[Stored records]

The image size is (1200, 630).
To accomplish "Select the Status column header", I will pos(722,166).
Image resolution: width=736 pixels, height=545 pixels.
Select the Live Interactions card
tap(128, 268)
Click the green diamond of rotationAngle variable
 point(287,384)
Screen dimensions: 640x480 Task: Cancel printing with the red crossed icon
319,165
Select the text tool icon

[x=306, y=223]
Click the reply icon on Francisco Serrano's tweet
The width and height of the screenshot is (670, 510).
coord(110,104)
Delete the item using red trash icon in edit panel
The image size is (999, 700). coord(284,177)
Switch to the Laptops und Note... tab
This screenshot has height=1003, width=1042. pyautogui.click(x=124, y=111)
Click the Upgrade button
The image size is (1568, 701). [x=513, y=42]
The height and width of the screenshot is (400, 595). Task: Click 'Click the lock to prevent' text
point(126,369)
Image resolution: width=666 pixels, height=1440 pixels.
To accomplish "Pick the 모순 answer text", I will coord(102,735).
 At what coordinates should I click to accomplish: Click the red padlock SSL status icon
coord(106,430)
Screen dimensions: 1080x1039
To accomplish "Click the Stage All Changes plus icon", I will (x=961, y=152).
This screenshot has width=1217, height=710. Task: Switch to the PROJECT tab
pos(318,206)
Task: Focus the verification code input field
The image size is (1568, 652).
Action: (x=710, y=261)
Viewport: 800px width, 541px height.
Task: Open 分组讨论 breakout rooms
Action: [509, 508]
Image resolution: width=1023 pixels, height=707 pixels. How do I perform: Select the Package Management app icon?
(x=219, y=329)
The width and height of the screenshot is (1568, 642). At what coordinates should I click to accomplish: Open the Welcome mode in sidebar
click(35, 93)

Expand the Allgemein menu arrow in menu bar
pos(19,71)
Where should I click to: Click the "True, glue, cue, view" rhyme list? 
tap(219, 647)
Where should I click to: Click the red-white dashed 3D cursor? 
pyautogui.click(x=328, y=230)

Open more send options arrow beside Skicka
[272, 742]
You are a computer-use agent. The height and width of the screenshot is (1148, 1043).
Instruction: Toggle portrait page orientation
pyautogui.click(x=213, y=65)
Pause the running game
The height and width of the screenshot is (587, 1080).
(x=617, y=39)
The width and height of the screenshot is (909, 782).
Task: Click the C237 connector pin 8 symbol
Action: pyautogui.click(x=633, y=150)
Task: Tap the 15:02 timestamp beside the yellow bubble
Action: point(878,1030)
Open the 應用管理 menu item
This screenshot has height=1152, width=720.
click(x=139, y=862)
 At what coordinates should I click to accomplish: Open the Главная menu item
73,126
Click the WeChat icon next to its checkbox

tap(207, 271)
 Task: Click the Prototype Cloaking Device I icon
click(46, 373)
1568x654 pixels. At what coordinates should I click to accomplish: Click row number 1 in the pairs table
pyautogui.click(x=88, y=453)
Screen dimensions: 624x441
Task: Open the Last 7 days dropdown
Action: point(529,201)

Your task: A word-for-word copy of all the entries above is required.

Completed task:
The image size is (1200, 630).
To accomplish "Select the Status column header", I will pos(722,166).
Image resolution: width=736 pixels, height=545 pixels.
Select the Live Interactions card
tap(128, 268)
Click the green diamond of rotationAngle variable
 point(287,384)
Screen dimensions: 640x480 Task: Cancel printing with the red crossed icon
319,165
Select the text tool icon

[x=306, y=223]
Click the reply icon on Francisco Serrano's tweet
The width and height of the screenshot is (670, 510).
coord(110,104)
Delete the item using red trash icon in edit panel
The image size is (999, 700). coord(284,177)
Switch to the Laptops und Note... tab
This screenshot has height=1003, width=1042. pyautogui.click(x=124, y=111)
Click the Upgrade button
The image size is (1568, 701). [x=513, y=42]
The height and width of the screenshot is (400, 595). Task: Click 'Click the lock to prevent' text
point(126,369)
Image resolution: width=666 pixels, height=1440 pixels.
To accomplish "Pick the 모순 answer text", I will coord(102,735).
 At what coordinates should I click to accomplish: Click the red padlock SSL status icon
coord(106,430)
Screen dimensions: 1080x1039
To accomplish "Click the Stage All Changes plus icon", I will (x=961, y=152).
This screenshot has width=1217, height=710. Task: Switch to the PROJECT tab
pos(318,206)
Task: Focus the verification code input field
The image size is (1568, 652).
Action: (x=710, y=261)
Viewport: 800px width, 541px height.
Task: Open 分组讨论 breakout rooms
Action: [509, 508]
Image resolution: width=1023 pixels, height=707 pixels. How do I perform: Select the Package Management app icon?
(x=219, y=329)
The width and height of the screenshot is (1568, 642). At what coordinates should I click to accomplish: Open the Welcome mode in sidebar
click(35, 93)

Expand the Allgemein menu arrow in menu bar
pos(19,71)
Where should I click to: Click the "True, glue, cue, view" rhyme list? 
tap(219, 647)
Where should I click to: Click the red-white dashed 3D cursor? 
pyautogui.click(x=328, y=230)

Open more send options arrow beside Skicka
[272, 742]
You are a computer-use agent. The height and width of the screenshot is (1148, 1043).
Instruction: Toggle portrait page orientation
pyautogui.click(x=213, y=65)
Pause the running game
The height and width of the screenshot is (587, 1080).
(x=617, y=39)
The width and height of the screenshot is (909, 782).
Task: Click the C237 connector pin 8 symbol
Action: pyautogui.click(x=633, y=150)
Task: Tap the 15:02 timestamp beside the yellow bubble
Action: point(878,1030)
Open the 應用管理 menu item
This screenshot has height=1152, width=720.
click(x=139, y=862)
 At what coordinates should I click to accomplish: Open the Главная menu item
73,126
Click the WeChat icon next to its checkbox

tap(207, 271)
 Task: Click the Prototype Cloaking Device I icon
click(46, 373)
1568x654 pixels. At what coordinates should I click to accomplish: Click row number 1 in the pairs table
pyautogui.click(x=88, y=453)
Screen dimensions: 624x441
Task: Open the Last 7 days dropdown
Action: point(529,201)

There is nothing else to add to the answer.